=== EXCERPTED PASSAGE ===
Where High Sierras meet Balkans
Bulgaria may be famous for many things but sequoias is apparently not one of them. Think again. If you know where to look you will discover a number of wonderful redwoods that will make your head swirl: Am I in the Sierra Nevadas, the natural habitat of the world's largest and tallest trees, or am I in the eastern Balkans?
The curious case of Bulgaria's sequoias started in the late 19th century when a few enthusiasts imported redwood seeds and planted them in various locations, mainly for aesthetic purposes.
The sequoias, or Sequoioideae, are a subfamily of coniferous trees native to coastal California and Oregon. This is where the world's oldest and biggest redwoods can be found. They have been cordoned off in national and state parks, and visitors have to pay a fee to see General Sherman and the Giant Forest. Sequoias are generally thought of as the world's largest living organisms, next to whales. But, unlike whales, they can live for over 2,000 years. This means some older trees must have sprouted in New Testament times.
Though sequoias and redwoods are technically different, the two words are usually used interchangeably.
The Big Three: 19th century redwoods in a sequoia grove near the village of Bogoslov, Kyustendil
Through the centuries redwoods have been exported and can now be found grown horticulturally in China, Ireland, Australia, New Zealand, Germany, the UK and elsewhere. What nature enthusiasts usually fail to notice is that giant redwoods can sometimes pop up where you expect them least.
Take the Boyana Church located in a southern neighbourhood of Sofia. Visiting it and looking at its frescoes, which Bulgarians proudly declare kicked off the Renaissance, is obligatory for anyone who has come to the Bulgarian capital even for a short time. Medieval icon painting aside, visitors will be stunned to see some tall redwoods growing just by the Eastern Orthodox church, now a museum. How come?
In 1912 the residents of Boyana, then a village, decided to knock off their old church and build a new one. The then wife of the Bulgarian King Ferdinand, Eleonora, pleaded with them not to, and donated a significant amount of money from the Royal Civil List to buy a new plot of land and erect a modern church on it. The old Boyana church was promptly restored. Ferdinand, by birth a minor German royalty who had been installed monarch of the Bulgarians in 1887 (and abdicated in 1918 as a result of this country's disastrous involvement in the First World War), was known for his interest in the natural sciences. A keen botanist, entomologist and stamp collector, among many other things – including being bisexual – Ferdinand was a prominent bon vivant who had four wives and sired a number of illegitimate children. He donated much of the money allocated to him by the Bulgarian parliament to set up public parks and museums. The current Museum of Natural History in Sofia, which has on display King Ferdinand's collections of butterflies, was one of his workings. Some others include Sofia's first zoo, the Royal Station of Entomology and the building of the maritime aquarium in Varna. In Boyana, when it became clear that the medieval church would be preserved, Ferdinand planted several sequoias.

=== WHAT TO PRODUCE ===
Summarize the passage on Bulgaria's sequoias in two sentences.

=== STORED RECORDS ===
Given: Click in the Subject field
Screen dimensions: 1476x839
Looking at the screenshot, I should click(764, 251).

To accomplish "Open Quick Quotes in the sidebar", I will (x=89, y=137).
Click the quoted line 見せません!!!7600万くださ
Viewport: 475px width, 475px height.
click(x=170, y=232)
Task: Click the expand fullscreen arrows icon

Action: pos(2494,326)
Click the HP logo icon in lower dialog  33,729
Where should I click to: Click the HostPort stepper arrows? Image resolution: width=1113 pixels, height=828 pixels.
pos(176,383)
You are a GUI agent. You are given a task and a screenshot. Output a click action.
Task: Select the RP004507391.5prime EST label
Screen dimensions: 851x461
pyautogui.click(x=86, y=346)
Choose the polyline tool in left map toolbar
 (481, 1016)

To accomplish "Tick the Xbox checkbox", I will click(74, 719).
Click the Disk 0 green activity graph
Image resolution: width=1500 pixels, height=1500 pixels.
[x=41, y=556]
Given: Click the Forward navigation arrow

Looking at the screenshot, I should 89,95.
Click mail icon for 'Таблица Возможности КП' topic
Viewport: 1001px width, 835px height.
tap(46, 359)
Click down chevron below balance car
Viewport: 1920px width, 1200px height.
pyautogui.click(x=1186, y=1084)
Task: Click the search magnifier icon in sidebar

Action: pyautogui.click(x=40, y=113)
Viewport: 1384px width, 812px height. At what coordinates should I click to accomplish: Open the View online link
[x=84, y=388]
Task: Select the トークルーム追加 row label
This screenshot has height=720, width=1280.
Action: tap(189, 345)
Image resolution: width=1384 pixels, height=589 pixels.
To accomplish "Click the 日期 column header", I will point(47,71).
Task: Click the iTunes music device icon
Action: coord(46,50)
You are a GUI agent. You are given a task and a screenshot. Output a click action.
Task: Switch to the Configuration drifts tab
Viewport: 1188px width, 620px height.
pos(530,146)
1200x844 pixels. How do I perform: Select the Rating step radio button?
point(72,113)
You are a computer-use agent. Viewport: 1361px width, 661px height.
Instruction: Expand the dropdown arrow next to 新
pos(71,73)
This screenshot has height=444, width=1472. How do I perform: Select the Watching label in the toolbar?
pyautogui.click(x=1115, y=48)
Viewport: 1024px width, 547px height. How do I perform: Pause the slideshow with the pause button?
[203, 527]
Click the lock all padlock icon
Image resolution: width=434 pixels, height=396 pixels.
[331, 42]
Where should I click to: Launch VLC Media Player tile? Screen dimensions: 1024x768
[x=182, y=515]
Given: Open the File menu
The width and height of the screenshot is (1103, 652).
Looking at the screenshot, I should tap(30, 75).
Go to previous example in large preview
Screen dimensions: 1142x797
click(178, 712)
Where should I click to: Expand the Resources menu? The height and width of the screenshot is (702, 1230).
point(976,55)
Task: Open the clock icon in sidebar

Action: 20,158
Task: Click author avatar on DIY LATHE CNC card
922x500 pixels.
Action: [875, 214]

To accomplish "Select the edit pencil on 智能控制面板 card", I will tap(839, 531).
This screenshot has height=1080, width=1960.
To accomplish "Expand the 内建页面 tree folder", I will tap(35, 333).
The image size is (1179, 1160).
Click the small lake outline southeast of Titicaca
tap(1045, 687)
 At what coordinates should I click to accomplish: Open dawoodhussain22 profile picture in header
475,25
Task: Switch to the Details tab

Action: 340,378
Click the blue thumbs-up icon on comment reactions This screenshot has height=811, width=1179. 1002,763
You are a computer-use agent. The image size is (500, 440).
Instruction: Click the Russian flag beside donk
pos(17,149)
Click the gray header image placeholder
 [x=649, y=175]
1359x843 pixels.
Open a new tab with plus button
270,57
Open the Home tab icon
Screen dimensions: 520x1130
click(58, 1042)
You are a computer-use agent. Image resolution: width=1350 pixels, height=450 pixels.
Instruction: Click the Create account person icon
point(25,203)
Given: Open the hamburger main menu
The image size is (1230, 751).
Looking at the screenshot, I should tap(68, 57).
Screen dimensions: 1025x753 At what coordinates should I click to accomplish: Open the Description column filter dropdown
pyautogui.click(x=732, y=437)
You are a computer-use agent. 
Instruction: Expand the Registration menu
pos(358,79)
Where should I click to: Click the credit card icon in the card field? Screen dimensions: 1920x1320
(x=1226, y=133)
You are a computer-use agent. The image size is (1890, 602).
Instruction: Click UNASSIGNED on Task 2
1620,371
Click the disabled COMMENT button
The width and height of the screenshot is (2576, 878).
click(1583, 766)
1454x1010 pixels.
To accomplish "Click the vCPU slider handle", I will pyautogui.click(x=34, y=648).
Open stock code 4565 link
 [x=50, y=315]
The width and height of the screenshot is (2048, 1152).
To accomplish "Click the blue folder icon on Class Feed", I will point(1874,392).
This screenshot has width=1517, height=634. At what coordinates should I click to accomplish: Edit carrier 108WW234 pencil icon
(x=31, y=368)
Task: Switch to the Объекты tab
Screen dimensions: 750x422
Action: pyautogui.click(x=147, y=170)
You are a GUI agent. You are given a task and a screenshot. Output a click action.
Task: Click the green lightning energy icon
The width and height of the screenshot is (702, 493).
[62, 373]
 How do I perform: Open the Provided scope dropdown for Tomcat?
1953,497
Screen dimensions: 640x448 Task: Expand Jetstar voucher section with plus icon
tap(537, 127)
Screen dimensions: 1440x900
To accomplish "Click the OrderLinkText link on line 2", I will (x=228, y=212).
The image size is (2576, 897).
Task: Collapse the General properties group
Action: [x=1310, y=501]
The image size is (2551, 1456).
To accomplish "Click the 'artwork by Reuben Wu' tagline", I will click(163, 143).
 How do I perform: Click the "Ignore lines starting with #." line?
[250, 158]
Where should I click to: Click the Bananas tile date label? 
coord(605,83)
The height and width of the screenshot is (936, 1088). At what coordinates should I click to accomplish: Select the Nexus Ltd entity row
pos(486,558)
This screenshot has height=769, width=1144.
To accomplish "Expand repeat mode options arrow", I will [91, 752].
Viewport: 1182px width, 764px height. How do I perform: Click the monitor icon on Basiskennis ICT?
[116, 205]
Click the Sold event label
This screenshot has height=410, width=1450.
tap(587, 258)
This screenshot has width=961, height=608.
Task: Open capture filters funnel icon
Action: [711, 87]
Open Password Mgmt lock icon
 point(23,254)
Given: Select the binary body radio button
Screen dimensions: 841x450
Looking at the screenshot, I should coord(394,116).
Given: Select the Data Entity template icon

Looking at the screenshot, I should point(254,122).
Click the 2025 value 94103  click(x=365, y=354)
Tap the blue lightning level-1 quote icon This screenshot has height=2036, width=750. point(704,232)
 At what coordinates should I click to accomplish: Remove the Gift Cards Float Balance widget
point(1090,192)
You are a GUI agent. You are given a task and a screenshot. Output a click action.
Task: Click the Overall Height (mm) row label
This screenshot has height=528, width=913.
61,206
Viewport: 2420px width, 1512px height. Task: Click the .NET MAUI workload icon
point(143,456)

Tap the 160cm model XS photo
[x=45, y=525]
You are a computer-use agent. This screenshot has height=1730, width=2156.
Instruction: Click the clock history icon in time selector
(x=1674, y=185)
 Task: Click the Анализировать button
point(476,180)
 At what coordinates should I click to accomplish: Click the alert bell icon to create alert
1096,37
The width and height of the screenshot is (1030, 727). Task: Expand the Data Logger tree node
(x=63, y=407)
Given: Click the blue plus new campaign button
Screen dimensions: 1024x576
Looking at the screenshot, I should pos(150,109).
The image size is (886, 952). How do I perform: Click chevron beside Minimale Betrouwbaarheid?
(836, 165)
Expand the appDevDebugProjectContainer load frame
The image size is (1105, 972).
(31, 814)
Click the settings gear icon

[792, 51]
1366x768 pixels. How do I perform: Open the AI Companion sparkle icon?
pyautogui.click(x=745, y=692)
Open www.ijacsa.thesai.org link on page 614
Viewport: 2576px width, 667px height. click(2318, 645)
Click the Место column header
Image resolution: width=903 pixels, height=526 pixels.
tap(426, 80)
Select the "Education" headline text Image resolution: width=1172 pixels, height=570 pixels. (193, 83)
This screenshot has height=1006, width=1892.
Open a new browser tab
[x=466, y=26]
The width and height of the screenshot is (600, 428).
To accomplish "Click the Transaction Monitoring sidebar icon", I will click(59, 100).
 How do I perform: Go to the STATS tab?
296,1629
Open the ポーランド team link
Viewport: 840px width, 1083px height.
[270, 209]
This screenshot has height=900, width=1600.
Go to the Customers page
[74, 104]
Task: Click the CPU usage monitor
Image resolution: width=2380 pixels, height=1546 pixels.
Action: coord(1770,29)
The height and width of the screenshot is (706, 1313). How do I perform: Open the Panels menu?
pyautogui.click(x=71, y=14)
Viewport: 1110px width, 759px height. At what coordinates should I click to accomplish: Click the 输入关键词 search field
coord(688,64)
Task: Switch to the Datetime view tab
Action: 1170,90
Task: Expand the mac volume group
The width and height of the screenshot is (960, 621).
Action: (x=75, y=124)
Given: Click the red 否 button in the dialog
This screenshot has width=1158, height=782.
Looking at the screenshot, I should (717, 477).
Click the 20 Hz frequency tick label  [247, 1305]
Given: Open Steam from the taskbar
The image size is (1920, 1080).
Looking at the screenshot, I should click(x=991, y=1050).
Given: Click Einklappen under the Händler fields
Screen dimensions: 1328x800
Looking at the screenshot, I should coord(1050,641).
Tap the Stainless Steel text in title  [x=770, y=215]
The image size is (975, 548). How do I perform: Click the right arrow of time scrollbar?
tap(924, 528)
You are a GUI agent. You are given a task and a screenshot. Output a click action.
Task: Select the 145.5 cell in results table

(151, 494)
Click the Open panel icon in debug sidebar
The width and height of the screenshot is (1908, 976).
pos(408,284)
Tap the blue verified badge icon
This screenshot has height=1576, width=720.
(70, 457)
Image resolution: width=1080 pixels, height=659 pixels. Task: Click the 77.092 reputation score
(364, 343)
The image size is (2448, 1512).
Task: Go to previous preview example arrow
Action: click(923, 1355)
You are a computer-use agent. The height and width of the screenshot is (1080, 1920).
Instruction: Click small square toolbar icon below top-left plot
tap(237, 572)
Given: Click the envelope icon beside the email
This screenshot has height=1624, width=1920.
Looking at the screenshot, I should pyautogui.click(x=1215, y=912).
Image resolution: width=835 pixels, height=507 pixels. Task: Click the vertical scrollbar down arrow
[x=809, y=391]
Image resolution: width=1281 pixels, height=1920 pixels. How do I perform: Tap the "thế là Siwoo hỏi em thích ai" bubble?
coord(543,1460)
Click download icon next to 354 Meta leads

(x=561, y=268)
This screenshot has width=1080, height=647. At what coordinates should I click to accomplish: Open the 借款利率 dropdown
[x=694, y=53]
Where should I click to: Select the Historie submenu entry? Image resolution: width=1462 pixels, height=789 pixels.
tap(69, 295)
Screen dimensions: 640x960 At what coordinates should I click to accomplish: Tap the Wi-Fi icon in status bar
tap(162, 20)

=== PROBLEM SOLUTION ===
Bulgaria's sequoias, trees native to coastal California and Oregon, date back to the late 19th century, when a few enthusiasts imported redwood seeds and planted them in various locations, mainly for aesthetic purposes. Tall redwoods now grow beside the Boyana Church in a southern neighborhood of Sofia, where King Ferdinand, a keen botanist, planted several sequoias once it became clear that the medieval church would be preserved.